Poco tempo dopo i tragici fatti occorsi nel film precedente, Rachel e suo figlio si sono trasferiti in un piccolo paesino di montagna per dimenticare Samara e la sua maledizione.

Quando la videocassetta maledetta comincia a fare vittime anche nella quiete di Asheville, Rachel capirà di doversi confrontare una volta per tutte con la terribile bambina-fantasma…

Tentiamo un approccio da “teoria delle cospirazioni”.

I giapponesi hanno clonato Hideo Nakata e hanno inviato a lavorare negli Stati Uniti una sua copia sbiadita.

Questo doppelganger è arrivato nella terra dove osano le aquile e ha imbastito il sequel di The Ring sfruttando le versioni impallidite, edulcorate di quelli che sono i temi basilari nella poetica del filmaker orientale: l’acqua e tutti i suoi possibili simbolismi, il rapporto genitoriale, le case vuote come spazio inquietante e fonte di male, la tecnologia come mezzo privilegiato di manifestazione ectoplasmica…

The Ring Two esordisce con una sequenza quasi craveniana, due teen ager alle prese con il videotape malvagio, la mdp scivola morbida su volti e stanze: quando squilla il telefono quasi ci aspettiamo che all’altro capo ci sia l’assassino di Scream con i suoi quiz sui film horror. Invece si muore di paura solo per, successivamente, ammazzarsi di noia.

Nakata viaggia a corrente alternata e confonde le carte in tavola tradendo le aspettative del pubblico in più di una occasione. Tutte le informazioni, le regole che avevamo accettato nel primo, mediocre film di Gore Verbinski vengono ora tralasciate, niente più giorni di attesa dopo aver visionato la vhs, niente più possibilità di evitare la vendetta del fantasma diffondendone la maledizione. Samara diventa uno spirito onnipotente, capace di travalicare i limiti della non-carne per poter agire quando e come vuole.

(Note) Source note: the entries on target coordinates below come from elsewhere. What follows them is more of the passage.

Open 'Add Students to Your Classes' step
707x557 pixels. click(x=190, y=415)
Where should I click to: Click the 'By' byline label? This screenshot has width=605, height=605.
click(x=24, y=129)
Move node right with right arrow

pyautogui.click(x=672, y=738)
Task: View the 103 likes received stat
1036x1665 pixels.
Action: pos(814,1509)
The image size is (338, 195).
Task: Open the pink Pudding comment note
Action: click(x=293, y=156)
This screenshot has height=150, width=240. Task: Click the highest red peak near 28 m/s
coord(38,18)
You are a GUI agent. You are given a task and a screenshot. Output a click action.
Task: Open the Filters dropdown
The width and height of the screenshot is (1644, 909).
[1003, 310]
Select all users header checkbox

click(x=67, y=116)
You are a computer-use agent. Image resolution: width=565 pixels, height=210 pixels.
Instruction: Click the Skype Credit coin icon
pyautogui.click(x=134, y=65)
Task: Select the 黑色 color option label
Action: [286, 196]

Immaginate di andare al cinema per vedere un film sui vampiri: nel primo tempo vi spiegano per filo e per segno che i nosferatu possono essere, poniamo il caso, uccisi unicamente dalla luce del sole. Nel secondo tempo invece i vampiri scorazzano per le strade durante il 15 agosto alle dodici esatte, senza subire alcun danno. Non vi sentireste traditi?

Questo è quanto accade, purtroppo, in questo sequel.

Lo sceneggiatore, nel tentativo (comandato dalla Dreamworks di “topolino” Steven Spielberg) di approntare le fondamenta per una serie duratura nel tempo affronta la stesura dello script tentando di dare ulteriore profondità al personaggio di Samara, nuova icona horror.

Da qui le varie informazioni aggiuntive sul suo passato, la costruzione del mito con un processo di stratificazione progressiva che ricorda un po’ quanto avvenuto ad altri grandi “mostri” cinematografici contemporanei (Jason e compagnia danzante). Si cercano di fissare punti di forza e debolezze in un gioco che ricorda da vicino le vecchie schede Marvel con i superpoteri dei vari personaggi.

E’ un processo più vicino alla fantasy che all’orrore e il film, inevitabilmente, ne risente.

Nakata orchestra alcune scene realmente spettacolari: la carica dei cervi, con quei momenti sospesi di terror panico, l’intera sequenza ambientata nella fiera contadina, la memorabile gravità inversa nel bagno, con l’acqua che scorre verso l’alto e la stupefacente risalita di Samara lungo le pareti del pozzo. Ma la pellicola, al di fuori di questi momenti, involve lungo i binari di una prevedibile quest da parte di Naomi Watts con il solito svolgimento: esposizione progressiva del problema – acquisizione delle armi (conoscenza, risoluzione, coraggio) – risoluzione del problema attraverso armi e fede.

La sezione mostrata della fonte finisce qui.